I’d had two years of odd rashes on my face, legs and arms. My fingernails warped and rippled. I was always tired. My joints felt like balls of fire. My ribs and heart were sore. I was depressed yet caring for a 7-month-old son while pregnant with my daughter. When my physician called me at home one evening with the results of my most recent round of blood tests and told me that I definitely had systemic lupus erythematosus, I was almost delighted. Finally, a name! Finally, a reason! Finally, a treatment plan!

Albumarium_Woman's-hands_Web

Photo credit: Albumarium/Chiara Cremaschi

The odd euphoria of D-Day ebbed quite a bit when I realized that remission was not around the corner and that the coming years would require that I change my expectations about certain facets of my life that I thought were part and parcel of who I am.

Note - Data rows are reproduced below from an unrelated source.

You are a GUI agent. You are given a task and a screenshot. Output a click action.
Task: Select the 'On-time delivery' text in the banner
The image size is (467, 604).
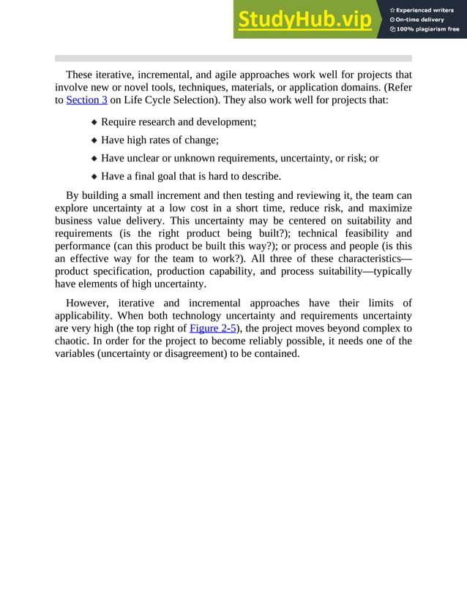click(421, 19)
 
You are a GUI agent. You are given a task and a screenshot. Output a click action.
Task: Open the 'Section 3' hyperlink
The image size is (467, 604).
click(86, 99)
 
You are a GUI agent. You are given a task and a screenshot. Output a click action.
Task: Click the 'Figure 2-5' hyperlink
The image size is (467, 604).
click(212, 328)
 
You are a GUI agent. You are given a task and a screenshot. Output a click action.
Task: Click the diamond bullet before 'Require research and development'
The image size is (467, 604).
click(94, 123)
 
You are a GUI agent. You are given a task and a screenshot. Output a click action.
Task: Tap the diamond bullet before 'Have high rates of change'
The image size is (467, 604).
click(94, 140)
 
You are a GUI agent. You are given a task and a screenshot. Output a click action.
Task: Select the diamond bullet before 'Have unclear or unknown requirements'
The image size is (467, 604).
click(94, 159)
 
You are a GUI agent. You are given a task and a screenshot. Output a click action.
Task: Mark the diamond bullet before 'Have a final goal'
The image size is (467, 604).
click(94, 176)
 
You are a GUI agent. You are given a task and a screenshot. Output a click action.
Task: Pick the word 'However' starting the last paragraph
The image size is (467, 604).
click(87, 303)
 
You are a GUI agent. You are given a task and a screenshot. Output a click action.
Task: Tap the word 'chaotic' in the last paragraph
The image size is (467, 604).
click(74, 341)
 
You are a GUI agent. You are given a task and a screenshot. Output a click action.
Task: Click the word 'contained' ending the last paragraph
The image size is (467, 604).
click(276, 353)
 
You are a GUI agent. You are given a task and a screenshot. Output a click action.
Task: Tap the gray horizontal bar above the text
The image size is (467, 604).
click(233, 58)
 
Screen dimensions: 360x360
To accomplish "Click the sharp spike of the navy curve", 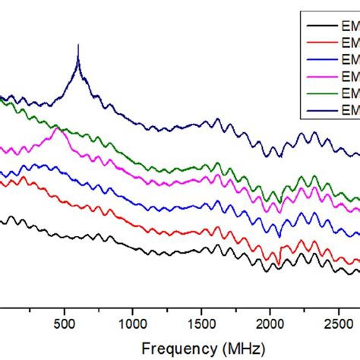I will pyautogui.click(x=78, y=47).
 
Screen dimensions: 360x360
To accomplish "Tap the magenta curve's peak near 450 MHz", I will pyautogui.click(x=56, y=129).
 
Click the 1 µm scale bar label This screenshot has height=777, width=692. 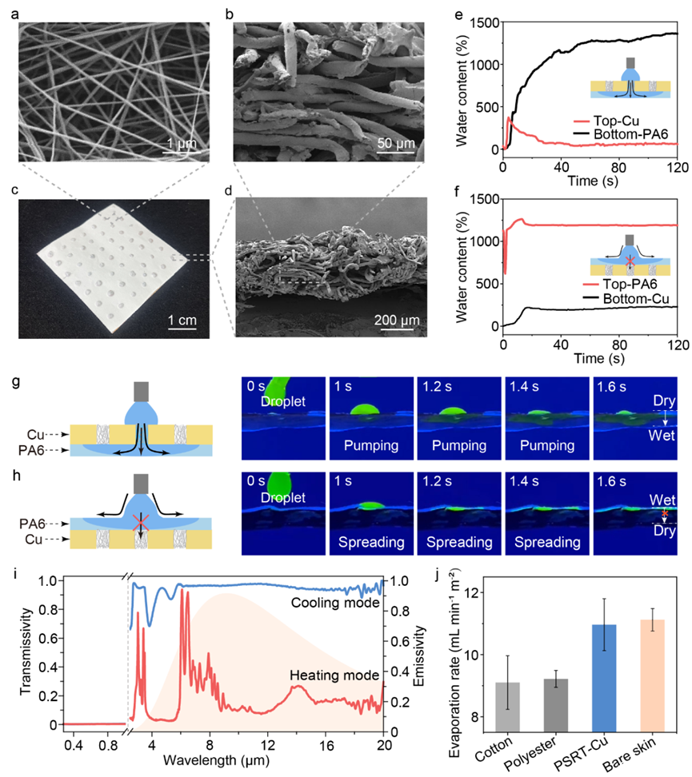click(x=170, y=144)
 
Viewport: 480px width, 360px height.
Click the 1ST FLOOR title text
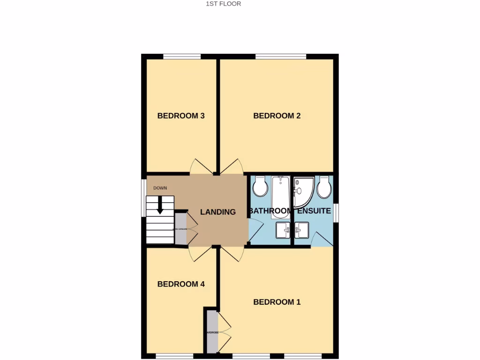tap(224, 4)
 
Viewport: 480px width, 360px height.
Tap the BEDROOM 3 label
tap(181, 116)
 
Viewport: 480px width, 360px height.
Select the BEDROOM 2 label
tap(277, 116)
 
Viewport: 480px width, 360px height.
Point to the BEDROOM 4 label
tap(181, 284)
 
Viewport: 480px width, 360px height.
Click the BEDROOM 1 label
tap(277, 302)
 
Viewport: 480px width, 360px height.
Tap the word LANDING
tap(218, 212)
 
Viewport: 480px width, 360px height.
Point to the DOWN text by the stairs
tap(160, 188)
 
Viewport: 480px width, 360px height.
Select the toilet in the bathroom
tap(260, 188)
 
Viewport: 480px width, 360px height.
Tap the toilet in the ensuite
tap(324, 188)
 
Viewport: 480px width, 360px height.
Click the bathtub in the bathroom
tap(281, 196)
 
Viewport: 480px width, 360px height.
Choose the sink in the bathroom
tap(283, 230)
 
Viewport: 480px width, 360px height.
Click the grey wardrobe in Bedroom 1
tap(212, 332)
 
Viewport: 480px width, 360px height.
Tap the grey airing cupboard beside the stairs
tap(180, 229)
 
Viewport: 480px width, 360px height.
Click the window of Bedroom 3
tap(182, 57)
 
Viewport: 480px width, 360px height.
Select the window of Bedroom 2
tap(281, 57)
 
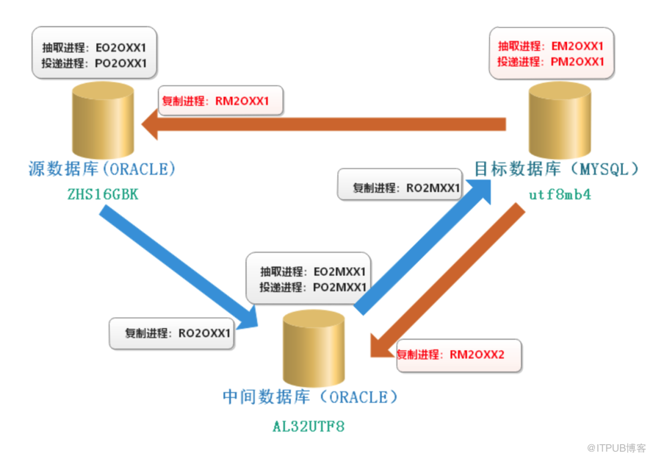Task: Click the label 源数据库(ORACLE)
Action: [102, 168]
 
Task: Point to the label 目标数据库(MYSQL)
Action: [557, 169]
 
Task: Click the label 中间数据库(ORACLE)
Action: [310, 397]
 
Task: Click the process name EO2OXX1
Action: [121, 48]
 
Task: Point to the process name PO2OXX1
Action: [121, 63]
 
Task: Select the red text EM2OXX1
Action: [577, 46]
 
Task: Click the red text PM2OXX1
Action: [577, 62]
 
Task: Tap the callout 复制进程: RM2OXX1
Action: [220, 100]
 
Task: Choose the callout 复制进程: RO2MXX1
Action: [400, 188]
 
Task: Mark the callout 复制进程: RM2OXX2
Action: [459, 354]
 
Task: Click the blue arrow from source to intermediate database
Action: [176, 265]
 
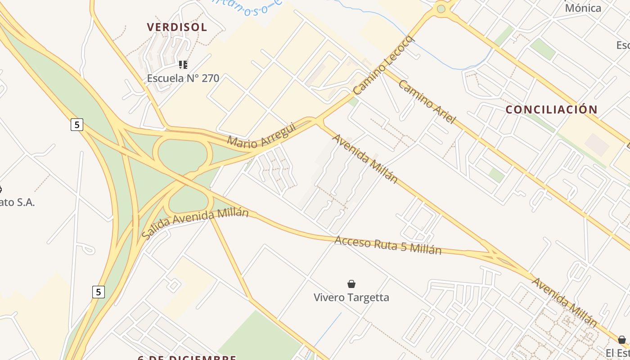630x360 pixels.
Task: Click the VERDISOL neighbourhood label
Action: click(177, 27)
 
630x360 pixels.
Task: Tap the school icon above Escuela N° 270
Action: click(183, 65)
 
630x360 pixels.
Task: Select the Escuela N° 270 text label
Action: click(183, 78)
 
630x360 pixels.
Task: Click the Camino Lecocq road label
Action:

Or was. Or will be.

Still, if I were to place SLE in one hand and my old self in the other, I would hold on to the Me with SLE. I used to let little things get to me but having this disease has forced me to see life from a different perspective. I don’t get ruffled easily. I avoid drama. I appreciate more. Sure, I miss out on some things due to pain, fatigue or my sensitivity to sunlight, but what I do have I hold more closely to my heart than I think I would have pre-SLE.

Empress is moving from the shock of D-Day through the grief of losing a part of yourself without really knowing what the part will be. Yes, there’s a reason for today’s blinding pain and the mental fogginess. The question really is all about tomorrow and the days after that.

Of course, no one knows from one day to the next what will be gained or lost. I would argue that for the most part, most people can live with the belief that tomorrow will be much like today in terms of physical and mental capacity.

For the person with a “Diagnosis” it’s virtually a certainty that each day will be uncertain. Sometimes, I see myself as an adventurer going into each day and night with hope and curiosity. Other times I’m grumpy and tired. We all build our own way of adjusting. I don’t know what the Empress will build for herself as an outcome of D-Day, but I’m hoping it will be a crystalline outgrowth: reflective, illuminating and precious.